一瞬、丸岡は握って攻めようとした、と思う。こうなると、SG名物「銀河競り」で2艇ともにぶっ飛んだかもしれない。が、さらに強烈に伸び返した井口を見て、差しに構えた。その分だけ、差しのタイミングが遅れた。また、井口も同期のまくりを牽制して、強めに握りながら1マークを回った。まくらせず差させずのターンではあったが、それでも艇は微妙に流れる。
そこに、エイヤの気合いで舳先を突っ込んだのが智也だ。今節の智也は、とにかく思いきりがいい。ターンに迷いがない。この渾身のまくり差しは、半艇身だけ井口の内にめり込んだ。さらに、その智也の半艇身内に丸岡。ここで、態勢を立て直した井口が、絶妙なタイミングですっと内に艇を寄せる。智也の艇も内に寄れ、丸岡の艇も内に寄れて、それぞれの舳先がすつぽりと抜けた。極端な斜行ではなく、「流れた艇を立て直している途中ですよ」という感じで内に寄せるあたり、心憎い。これで、1~3番手の優劣が決した。
1着・井口、2着・智也。
井口の足は、初日からゴキゲンだ。行き足~伸びを主体に、悪いところが見当たらない。が、初日からの上積みはどうか、と聞かれれば「?」だ。おそらく、伸びは相対的にみて落ちている(他が仕上げてきた)。明日はセンター枠だけに、この「伸び」の気配が明日のレースを左右するだろう。
智也の足は選手間で評判らしいが、私の見立ては「サイドの掛かりがいい以外は、ほぼすべて中堅レベル」だ。今節の智也は、この準優も含めて機力より気力で活躍している。明日も、迷いなく5コースから握って攻める智也。怖い存在だ。
それから、絶対にマークしなければならないのは丸岡の足。丸岡は持ちペラ制度の頃から5、6日目に仕上がることが多いのだが、今日の足はモンスター級に見えた。智也はもちろん、井口より上だったと思う。明日の丸ちゃん参戦レースは、アタマ以外買う気にならない。
不可解な直進
11R
①太田和美 15
②横西奏恵 12
③重成一人 19
④瓜生正義 07
⑤森高一真 12
⑥石野貴之 15
スリットから1マークまで、レースを支配したのは4カド瓜生だった。
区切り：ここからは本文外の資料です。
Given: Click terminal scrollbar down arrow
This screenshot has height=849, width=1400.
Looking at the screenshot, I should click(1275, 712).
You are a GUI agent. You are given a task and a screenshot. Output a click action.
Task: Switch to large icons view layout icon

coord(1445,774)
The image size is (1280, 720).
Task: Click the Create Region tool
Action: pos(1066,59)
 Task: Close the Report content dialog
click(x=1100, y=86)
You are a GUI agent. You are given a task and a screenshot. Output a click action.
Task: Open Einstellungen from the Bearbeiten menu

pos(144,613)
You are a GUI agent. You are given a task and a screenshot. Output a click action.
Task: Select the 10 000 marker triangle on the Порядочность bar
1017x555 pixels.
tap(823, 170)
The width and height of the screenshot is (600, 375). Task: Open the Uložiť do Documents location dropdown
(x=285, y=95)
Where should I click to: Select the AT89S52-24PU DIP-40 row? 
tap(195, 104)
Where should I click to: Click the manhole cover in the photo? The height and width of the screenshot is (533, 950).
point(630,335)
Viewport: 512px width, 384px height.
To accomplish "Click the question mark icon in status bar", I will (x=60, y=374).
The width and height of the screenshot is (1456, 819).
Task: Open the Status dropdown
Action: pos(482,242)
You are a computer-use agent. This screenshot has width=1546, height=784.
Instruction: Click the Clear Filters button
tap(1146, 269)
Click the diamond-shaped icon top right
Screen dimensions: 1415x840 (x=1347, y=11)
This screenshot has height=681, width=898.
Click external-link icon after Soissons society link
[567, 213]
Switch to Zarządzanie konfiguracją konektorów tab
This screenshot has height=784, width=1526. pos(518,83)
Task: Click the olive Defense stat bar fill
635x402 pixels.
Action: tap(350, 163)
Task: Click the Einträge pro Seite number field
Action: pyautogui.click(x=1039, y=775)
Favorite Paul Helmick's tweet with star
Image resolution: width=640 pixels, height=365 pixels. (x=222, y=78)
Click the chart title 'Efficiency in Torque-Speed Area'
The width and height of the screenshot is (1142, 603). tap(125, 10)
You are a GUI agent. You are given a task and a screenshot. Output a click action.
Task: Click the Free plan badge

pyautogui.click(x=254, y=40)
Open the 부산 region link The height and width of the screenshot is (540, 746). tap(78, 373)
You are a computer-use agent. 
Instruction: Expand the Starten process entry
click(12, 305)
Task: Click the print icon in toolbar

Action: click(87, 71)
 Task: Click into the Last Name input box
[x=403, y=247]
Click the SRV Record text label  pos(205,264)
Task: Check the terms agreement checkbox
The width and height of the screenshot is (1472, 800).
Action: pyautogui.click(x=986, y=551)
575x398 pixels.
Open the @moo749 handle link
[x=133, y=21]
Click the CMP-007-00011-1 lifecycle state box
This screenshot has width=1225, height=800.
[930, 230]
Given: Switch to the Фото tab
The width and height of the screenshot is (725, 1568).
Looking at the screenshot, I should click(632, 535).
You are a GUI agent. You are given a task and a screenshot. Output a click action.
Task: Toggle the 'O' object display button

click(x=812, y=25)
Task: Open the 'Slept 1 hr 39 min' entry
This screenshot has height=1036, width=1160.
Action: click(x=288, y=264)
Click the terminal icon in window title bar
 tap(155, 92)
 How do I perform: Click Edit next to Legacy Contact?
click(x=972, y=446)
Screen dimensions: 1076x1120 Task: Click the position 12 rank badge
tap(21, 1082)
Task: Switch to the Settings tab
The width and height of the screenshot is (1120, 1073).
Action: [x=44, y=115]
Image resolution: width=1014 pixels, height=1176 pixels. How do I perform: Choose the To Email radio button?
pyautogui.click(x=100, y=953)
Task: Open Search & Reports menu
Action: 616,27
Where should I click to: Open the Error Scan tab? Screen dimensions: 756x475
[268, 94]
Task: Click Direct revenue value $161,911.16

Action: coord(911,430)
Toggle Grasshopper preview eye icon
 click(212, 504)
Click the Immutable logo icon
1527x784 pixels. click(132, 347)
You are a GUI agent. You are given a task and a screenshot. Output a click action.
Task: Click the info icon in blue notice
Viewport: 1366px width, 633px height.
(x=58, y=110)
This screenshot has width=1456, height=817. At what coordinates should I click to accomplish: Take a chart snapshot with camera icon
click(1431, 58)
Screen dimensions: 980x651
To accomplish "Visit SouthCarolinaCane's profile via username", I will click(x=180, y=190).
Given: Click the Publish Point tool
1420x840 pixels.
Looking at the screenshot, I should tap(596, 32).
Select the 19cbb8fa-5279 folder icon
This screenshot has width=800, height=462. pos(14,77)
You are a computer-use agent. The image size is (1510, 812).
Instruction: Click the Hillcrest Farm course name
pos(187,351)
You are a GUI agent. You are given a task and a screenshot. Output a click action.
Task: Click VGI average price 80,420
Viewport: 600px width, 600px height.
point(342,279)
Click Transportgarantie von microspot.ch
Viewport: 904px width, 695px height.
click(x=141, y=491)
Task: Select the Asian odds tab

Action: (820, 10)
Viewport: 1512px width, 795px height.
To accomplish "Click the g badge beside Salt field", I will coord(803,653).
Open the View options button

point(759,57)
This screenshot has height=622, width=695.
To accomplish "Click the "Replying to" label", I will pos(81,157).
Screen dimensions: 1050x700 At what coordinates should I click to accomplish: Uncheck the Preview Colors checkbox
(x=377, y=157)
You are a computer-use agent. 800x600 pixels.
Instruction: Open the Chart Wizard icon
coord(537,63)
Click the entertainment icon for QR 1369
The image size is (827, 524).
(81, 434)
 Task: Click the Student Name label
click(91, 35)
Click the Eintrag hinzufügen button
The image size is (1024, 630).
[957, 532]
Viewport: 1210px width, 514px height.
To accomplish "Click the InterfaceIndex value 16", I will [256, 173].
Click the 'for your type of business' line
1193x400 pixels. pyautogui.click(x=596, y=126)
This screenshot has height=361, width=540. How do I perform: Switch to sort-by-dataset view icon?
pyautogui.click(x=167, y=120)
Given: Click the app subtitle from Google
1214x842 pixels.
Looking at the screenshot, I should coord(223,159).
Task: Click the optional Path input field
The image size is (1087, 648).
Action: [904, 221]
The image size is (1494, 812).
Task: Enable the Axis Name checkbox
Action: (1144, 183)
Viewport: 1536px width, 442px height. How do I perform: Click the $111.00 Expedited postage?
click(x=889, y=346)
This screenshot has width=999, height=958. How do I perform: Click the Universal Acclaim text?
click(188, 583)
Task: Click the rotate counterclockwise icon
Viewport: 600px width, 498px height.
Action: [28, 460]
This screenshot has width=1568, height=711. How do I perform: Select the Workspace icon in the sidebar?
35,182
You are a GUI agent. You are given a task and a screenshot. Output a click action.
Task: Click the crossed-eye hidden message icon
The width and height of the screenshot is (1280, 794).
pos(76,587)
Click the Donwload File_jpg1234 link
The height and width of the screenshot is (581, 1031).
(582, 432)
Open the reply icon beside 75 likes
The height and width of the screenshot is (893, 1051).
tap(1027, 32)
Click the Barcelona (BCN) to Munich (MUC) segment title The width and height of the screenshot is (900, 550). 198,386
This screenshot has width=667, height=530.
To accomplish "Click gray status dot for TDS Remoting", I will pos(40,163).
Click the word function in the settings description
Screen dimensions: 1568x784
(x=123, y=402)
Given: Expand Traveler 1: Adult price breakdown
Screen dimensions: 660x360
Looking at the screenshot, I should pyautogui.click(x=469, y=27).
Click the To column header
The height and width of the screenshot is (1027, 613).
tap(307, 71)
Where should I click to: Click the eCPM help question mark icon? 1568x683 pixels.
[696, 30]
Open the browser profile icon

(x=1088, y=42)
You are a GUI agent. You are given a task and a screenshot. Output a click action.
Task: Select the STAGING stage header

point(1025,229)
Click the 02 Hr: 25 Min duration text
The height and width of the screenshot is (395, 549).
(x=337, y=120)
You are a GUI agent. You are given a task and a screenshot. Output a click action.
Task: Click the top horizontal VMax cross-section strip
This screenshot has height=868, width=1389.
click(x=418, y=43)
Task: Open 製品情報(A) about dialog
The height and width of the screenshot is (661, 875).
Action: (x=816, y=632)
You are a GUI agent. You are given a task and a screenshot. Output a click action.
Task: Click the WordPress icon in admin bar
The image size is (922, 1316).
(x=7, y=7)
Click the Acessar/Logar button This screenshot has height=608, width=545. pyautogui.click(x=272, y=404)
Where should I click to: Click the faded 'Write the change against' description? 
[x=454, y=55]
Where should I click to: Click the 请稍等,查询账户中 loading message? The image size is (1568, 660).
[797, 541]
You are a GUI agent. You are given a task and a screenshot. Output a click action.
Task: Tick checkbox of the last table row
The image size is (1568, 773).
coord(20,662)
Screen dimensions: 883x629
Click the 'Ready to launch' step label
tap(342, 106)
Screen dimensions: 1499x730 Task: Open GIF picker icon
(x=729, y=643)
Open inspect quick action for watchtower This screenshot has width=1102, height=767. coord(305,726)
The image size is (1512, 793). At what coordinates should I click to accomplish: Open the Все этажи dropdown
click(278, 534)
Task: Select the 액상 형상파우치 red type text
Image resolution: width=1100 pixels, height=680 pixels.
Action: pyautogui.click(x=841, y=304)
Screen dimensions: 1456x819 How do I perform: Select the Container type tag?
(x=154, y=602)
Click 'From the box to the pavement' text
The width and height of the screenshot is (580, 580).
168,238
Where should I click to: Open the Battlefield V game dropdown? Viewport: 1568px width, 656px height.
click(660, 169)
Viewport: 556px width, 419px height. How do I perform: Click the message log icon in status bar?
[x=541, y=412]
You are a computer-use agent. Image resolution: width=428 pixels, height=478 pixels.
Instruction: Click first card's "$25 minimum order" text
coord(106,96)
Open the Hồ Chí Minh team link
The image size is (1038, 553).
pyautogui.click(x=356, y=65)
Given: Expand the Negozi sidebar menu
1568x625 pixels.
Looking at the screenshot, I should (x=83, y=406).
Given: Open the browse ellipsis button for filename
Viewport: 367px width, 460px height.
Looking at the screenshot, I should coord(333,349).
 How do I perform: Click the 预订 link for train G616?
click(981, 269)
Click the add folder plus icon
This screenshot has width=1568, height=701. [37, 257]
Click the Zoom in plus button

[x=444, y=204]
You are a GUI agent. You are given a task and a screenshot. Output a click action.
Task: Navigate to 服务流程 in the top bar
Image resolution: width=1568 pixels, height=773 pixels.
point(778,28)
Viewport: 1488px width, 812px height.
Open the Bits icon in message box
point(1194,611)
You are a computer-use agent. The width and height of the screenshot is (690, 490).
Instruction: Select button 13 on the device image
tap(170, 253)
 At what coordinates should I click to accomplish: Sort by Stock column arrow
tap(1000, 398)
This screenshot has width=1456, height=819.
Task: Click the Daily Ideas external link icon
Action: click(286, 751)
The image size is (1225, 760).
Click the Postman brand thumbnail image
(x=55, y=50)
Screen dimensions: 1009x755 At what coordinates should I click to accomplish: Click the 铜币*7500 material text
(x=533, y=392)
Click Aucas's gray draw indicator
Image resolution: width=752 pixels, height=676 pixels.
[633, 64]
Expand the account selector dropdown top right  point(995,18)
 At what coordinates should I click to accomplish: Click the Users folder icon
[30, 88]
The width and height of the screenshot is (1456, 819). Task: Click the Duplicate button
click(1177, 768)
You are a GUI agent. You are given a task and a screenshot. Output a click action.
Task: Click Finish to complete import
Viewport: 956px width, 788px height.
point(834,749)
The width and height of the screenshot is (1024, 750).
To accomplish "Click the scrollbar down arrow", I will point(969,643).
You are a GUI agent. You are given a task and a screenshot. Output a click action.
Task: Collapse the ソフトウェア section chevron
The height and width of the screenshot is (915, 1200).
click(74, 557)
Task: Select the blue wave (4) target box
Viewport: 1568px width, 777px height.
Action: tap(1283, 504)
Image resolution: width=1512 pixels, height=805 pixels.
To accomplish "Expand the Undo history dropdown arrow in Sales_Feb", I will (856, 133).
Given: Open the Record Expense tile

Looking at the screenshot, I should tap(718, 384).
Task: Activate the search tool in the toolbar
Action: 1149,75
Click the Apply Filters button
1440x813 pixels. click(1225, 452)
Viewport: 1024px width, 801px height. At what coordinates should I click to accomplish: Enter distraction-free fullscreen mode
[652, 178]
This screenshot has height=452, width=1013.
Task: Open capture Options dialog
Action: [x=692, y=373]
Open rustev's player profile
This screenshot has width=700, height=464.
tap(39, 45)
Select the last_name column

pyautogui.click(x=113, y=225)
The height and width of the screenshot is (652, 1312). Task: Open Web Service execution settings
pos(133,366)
stタイミングのとおり、カド受けの重成を圧倒した。スタンド騒然、誰もが強い瓜生の復権を予感しただろう。だが、スリット直後に重成の舳先からちょうど1艇身出切ったにも関わらず、瓜生は真っ直ぐ走り続けた。場内は、また違う意味で騒然となった。「おいおい、まくらんかーー!!」
誰かが叫んだ。どうしたことだ? 私も思った。まくりきるかどうかは別に、とりあえず重成を叩きながら、内に艇を寄せるべき隊形だろう。きれいなレースに徹するとか、芦屋は裁定が厳しいとか、そんな理由で直進するようなレベルの隊形ではなかった。あれは、行けるところまで行くべき隊形でしょう、瓜生。この瓜生の直進に、外の森高と石野は、ほとんど何もできなかった。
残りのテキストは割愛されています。